* _Data excerpts_
== Segment start ==

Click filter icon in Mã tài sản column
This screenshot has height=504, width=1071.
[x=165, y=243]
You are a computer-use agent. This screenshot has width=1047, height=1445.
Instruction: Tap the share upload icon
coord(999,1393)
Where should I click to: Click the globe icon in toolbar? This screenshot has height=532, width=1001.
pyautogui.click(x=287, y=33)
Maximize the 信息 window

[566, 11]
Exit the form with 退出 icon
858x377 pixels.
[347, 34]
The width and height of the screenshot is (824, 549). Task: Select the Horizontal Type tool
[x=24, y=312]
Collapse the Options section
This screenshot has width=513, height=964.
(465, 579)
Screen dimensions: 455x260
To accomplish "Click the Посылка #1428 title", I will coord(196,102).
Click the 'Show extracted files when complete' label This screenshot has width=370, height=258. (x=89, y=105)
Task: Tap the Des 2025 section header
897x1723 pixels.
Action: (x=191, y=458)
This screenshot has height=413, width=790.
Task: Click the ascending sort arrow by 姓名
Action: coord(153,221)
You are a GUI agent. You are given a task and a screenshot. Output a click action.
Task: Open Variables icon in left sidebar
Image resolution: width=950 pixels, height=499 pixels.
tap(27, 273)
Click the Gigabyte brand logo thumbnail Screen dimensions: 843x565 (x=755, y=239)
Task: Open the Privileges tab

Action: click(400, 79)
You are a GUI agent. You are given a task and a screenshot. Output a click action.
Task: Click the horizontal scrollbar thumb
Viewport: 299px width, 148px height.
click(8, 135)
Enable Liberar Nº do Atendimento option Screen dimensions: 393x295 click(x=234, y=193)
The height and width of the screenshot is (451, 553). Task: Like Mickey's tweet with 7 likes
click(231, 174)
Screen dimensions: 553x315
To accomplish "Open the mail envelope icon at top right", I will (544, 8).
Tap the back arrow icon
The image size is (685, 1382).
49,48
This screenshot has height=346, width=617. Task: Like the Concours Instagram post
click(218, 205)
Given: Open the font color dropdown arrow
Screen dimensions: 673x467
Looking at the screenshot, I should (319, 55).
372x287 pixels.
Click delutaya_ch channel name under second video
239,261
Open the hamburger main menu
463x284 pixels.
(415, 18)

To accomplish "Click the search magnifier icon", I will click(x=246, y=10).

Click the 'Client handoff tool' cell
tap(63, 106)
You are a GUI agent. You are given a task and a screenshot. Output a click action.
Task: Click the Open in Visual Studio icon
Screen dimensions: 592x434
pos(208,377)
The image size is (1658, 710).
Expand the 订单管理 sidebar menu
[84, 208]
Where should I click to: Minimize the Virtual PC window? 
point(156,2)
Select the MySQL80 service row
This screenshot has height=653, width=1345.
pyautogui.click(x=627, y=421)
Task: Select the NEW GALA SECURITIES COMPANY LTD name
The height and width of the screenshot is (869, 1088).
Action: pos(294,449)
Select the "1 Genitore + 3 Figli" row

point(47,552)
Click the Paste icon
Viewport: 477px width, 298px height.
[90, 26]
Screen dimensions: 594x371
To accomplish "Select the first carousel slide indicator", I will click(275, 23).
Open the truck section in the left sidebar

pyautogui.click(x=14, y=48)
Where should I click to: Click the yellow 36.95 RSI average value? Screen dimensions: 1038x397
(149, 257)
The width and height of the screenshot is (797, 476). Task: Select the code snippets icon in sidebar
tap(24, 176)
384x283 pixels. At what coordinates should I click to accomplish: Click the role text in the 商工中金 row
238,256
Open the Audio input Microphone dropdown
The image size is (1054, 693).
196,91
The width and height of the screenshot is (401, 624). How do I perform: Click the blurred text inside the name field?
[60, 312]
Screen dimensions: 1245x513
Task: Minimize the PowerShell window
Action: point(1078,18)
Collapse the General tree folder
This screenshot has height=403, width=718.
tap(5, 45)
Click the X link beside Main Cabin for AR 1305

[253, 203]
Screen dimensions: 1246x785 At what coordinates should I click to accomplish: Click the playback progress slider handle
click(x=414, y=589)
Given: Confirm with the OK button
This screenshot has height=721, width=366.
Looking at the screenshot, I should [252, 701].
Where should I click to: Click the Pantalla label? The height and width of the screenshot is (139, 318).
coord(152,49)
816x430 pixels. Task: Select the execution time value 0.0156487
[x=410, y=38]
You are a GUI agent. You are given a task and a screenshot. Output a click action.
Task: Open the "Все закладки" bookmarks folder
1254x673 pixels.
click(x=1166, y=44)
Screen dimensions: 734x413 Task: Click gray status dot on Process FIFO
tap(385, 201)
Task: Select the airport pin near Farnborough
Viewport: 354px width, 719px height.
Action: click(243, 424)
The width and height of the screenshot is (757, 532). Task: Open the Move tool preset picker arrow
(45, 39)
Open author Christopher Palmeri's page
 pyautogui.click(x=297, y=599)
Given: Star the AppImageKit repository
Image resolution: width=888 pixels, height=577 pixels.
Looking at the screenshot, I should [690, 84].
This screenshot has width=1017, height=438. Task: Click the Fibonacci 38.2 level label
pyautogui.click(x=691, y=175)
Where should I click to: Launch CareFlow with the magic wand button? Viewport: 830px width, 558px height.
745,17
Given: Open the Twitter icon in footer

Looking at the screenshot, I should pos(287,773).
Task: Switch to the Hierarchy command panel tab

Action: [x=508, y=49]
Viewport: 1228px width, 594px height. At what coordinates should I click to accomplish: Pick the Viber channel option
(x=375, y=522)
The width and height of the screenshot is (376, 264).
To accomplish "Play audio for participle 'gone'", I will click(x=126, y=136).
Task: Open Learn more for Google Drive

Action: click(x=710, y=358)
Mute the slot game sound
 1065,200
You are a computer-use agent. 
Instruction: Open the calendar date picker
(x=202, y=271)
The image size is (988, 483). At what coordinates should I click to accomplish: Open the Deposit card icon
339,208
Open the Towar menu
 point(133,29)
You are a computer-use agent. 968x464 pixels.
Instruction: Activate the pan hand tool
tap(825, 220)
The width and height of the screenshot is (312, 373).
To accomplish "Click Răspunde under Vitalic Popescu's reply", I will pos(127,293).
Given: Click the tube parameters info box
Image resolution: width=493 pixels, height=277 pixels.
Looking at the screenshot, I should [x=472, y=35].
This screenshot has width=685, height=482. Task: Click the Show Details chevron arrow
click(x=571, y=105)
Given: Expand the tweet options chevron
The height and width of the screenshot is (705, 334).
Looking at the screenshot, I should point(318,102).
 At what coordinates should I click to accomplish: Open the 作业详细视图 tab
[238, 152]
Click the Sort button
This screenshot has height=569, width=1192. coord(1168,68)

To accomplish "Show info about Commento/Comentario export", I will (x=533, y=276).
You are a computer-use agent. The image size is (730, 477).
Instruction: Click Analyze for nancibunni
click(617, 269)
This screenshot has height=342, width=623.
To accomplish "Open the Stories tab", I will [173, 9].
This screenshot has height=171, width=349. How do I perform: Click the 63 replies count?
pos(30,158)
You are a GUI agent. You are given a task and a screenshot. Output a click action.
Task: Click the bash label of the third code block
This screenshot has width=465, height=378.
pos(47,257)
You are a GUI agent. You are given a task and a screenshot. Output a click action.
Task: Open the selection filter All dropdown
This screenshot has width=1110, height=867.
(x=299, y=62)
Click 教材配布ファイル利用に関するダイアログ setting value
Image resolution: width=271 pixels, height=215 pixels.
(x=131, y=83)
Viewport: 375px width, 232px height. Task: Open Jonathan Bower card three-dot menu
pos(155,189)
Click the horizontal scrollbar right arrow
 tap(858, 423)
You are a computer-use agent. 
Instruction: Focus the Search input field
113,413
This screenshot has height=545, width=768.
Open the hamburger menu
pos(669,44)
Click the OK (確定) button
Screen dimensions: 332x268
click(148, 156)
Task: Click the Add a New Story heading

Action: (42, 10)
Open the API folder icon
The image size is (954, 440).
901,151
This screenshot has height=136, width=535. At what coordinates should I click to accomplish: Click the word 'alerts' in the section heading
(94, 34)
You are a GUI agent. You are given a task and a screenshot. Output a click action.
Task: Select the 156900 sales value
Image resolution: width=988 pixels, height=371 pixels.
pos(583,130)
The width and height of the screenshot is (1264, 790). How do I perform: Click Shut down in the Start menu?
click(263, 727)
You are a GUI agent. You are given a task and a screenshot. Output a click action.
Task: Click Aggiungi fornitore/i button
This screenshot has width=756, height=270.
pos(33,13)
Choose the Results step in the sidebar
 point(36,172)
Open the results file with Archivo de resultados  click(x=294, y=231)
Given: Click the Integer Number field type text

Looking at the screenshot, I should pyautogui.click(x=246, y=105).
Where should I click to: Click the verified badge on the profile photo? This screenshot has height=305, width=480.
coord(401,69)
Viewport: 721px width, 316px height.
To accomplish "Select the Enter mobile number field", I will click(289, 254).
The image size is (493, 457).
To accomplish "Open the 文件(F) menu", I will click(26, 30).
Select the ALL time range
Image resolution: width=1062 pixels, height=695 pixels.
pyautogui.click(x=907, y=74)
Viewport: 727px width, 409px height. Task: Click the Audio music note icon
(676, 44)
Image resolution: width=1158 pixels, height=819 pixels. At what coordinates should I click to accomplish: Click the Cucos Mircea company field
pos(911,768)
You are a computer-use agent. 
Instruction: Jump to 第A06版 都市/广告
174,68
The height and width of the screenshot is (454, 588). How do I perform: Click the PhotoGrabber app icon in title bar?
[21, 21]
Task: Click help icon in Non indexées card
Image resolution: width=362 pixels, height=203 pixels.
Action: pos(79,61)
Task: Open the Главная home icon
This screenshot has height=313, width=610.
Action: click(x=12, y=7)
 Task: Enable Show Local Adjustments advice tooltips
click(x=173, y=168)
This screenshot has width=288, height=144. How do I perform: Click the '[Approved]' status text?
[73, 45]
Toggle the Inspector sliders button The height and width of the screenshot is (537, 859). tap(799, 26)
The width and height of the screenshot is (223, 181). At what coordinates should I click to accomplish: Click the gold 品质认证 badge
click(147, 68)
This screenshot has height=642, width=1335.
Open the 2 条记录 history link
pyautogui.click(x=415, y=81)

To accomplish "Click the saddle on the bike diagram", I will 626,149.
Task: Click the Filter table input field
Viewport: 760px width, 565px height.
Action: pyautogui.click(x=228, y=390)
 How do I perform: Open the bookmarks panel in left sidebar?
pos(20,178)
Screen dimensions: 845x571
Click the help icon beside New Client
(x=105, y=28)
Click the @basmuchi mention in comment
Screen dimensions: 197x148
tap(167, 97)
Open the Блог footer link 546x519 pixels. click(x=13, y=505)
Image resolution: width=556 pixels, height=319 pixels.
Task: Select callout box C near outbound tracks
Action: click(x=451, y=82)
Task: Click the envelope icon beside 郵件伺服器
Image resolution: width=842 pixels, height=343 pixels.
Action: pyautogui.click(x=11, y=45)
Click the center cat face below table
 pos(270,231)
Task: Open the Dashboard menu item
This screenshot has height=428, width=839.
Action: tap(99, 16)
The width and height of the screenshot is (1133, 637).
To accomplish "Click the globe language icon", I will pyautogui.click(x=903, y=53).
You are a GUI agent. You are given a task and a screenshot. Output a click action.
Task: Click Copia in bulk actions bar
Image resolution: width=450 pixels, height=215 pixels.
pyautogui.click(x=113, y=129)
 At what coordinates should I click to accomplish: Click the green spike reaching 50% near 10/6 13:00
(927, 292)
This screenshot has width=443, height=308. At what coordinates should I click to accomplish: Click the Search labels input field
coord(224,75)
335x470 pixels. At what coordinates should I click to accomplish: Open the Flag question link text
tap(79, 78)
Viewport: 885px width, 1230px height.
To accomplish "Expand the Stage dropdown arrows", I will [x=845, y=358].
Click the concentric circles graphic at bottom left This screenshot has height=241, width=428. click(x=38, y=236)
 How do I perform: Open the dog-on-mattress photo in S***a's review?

== Segment end ==

Whenever a line of the listing above holds the string "dropdown", include it in the count, and report only the final number.

* _Result for this task_
4